Since the event status is optional, the FCP device driver writer determines what action is necessary to take upon receiving event status. The writer may decide to save the status and report it back to the calling application, or the FCP device driver or application level program can take error recovery actions.
The adapter fatal hardware failure event is intended to indicate that no further commands to or from this FCP device are likely to succeed, since the adapter it is attached to has failed. It is recommended that the application end the session with the device.
The unrecoverable adapter command failure event is not necessarily a fatal condition, but it can indicate that the adapter is not functioning properly.
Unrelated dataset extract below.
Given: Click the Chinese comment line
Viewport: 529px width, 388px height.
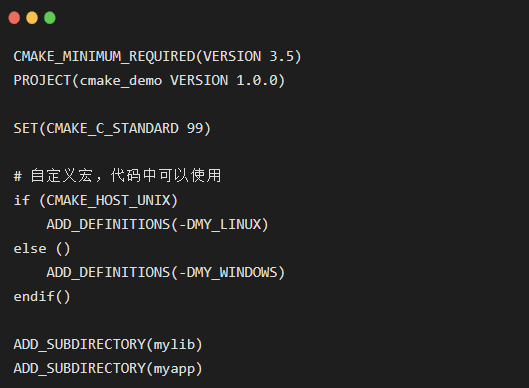Looking at the screenshot, I should point(117,176).
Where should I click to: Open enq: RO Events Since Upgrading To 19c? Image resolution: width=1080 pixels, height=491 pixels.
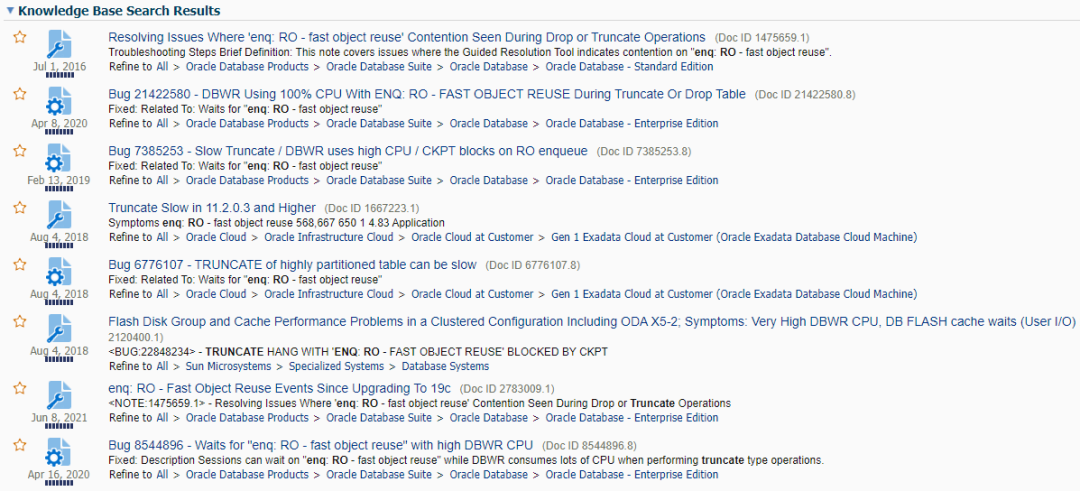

Possible actions by the application program include:
The SCSI Reset detection event is mainly intended as information only, but may be used by the application to perform further actions, if necessary.
The maximum buffer usage detected event only applies to a given target-mode device; it will not be reported for an initiator-mode device. This event indicates to the application that this particular target-mode device instance has filled its maximum allotted buffer space. The application should perform read system calls fast enough to prevent this condition. If this event occurs, data is not lost, but it is delayed to prevent further buffer usage. Data reception will be restored when the application empties enough buffers to continue reasonable operations. The num_bufs attribute may need to be increased to help minimize this problem. Also, it is possible that regardless of the number of buffers, the application simply is not processing received data fast enough. This may require some fine tuning of the application's data processing routines.
The FCP-device driver asynchronous event-handling routine is typically called directly from the hardware interrupt-handling routine for the FCP adapter device driver. The FCP device driver writer must be aware of how this affects the design of the FCP device driver.
Since the event handling routine is running on the hardware interrupt level, the FCP device driver must be careful to limit operations in that routine. Processing should be kept to a minimum. In particular, if any error recovery actions are performed, it is recommended that the event-handling routine set state or status flags only and allow a process level routine to perform the actual operations.
The FCP device driver must be careful to disable interrupts at the correct level in places where the FCP device driver's lower execution priority routines manipulate variables that are also modified by the event-handling routine. To allow the FCP device driver to disable at the correct level, the FCP adapter device driver writer must provide a configuration database attribute that defines the interrupt class, or priority, it runs on. This attribute must be named intr_priority so that the FCP device driver configuration method knows which attribute of the parent adapter to query. The FCP device driver configuration method should then pass this interrupt priority value to the FCP device driver along with other configuration data for the device instance.
The FCP device driver writer must follow any other general system rules for writing a routine which must execute in an interrupt environment. For example, the routine must not attempt to sleep or wait on I/O operations. It can perform wakeups to allow the process level to handle those operations.
Since the FCP device driver copies the information from the scsi_event_info.events field on each call to its asynchronous event-handling routine, there is no resource to free or any information which must be passed back later to the FCP adapter device driver.